Reisz and Head (2008), however, have a different interpretation on the same specimen. Instead, they suggest that the carapace on O. semitestacea was in fact present; it just lacked ossification of some of its dermal components. With this interpretation, the authors suggest that either turtle shells originally evolved in aquatic environments, or this fossil represents the earliest turtle transferring from terrestrial environments to marine habitats.

==Paleoecology==
Even though the Odontochelys specimens were found in marine deposits, there is uncertainty over whether it was a primarily aquatic reptile, in transition from aquatic to terrestrial habitats, or fully terrestrial. Li et al. (2008) argued that Odontochelys lived in coastal or freshwater environments based on its hand proportions, which were similar to those of modern turtle species that live in small, slow-moving bodies of water.

Joyce (2015) supported a terrestrial origin for turtles based on his study of Eunotosaurus. His study noted that the hands of Odontochelys were not comparable to any modern turtles due to the retention of a plesiomorphic ("primitive") feature: four phalanges (finger bones) in the third and fourth fingers, rather than three. While the total relative finger lengths of Odontochelys do line up with those of semiaquatic freshwater turtles, the individual phalanges (finger bones) themselves were short and stout, much more similar to those of modern tortoises. Aquatic turtles achieved long hands by lengthening their phalanges, while Odontochelys retained long hands due to its plesiomorphic phalangeal count, similar to that of other reptiles (including terrestrial ones). In addition, Joyce (2015) argued that even if Odontochelys was semiaquatic, it probably would have avoided open marine waters due to a lack of efficient adaptations for swimming.

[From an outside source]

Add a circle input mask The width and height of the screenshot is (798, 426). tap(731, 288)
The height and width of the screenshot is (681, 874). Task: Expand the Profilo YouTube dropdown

On the other hand, a pathological study of Odontochelys performed by Rothschild & Naples (2015) discovered that both the left and right humeri (forearm bones) of the paratype specimen (IVPP 13240) of Odontochelys had been degraded near the shoulder sockets. The study rejected explanations such as weathering or a wound-induced bone infection, arguing that it would not have made sense for the shoulder area to degrade before the rest of the forelimbs, since the shoulder was better protected during life and after death. Instead, the study argued that decompression sickness was responsible for the injury. This condition has been observed in diving animals which are forced to make rapid ascents within a deep marine environment. Similar injuries have been reported in other fossilized marine reptiles, and their presence in Odontochelys supports the idea that it lived in an open marine environment. Modern sea turtles utilize behavioral tactics to avoid rapid ascent within water, which may also indicate that Odontochelys had not yet acquired the same behaviors to defend against decompression sickness.

Evidence from δ^{13}C, δ^{18}O, and δ^{34}S measurements derived from its bones indicates that Odontochelys lived in nearshore marine habitats and rules out that it was a strictly terrestrial animal. This isotopic evidence also suggests that it was a herbivore that foraged in a similar manner to the modern marine iguana.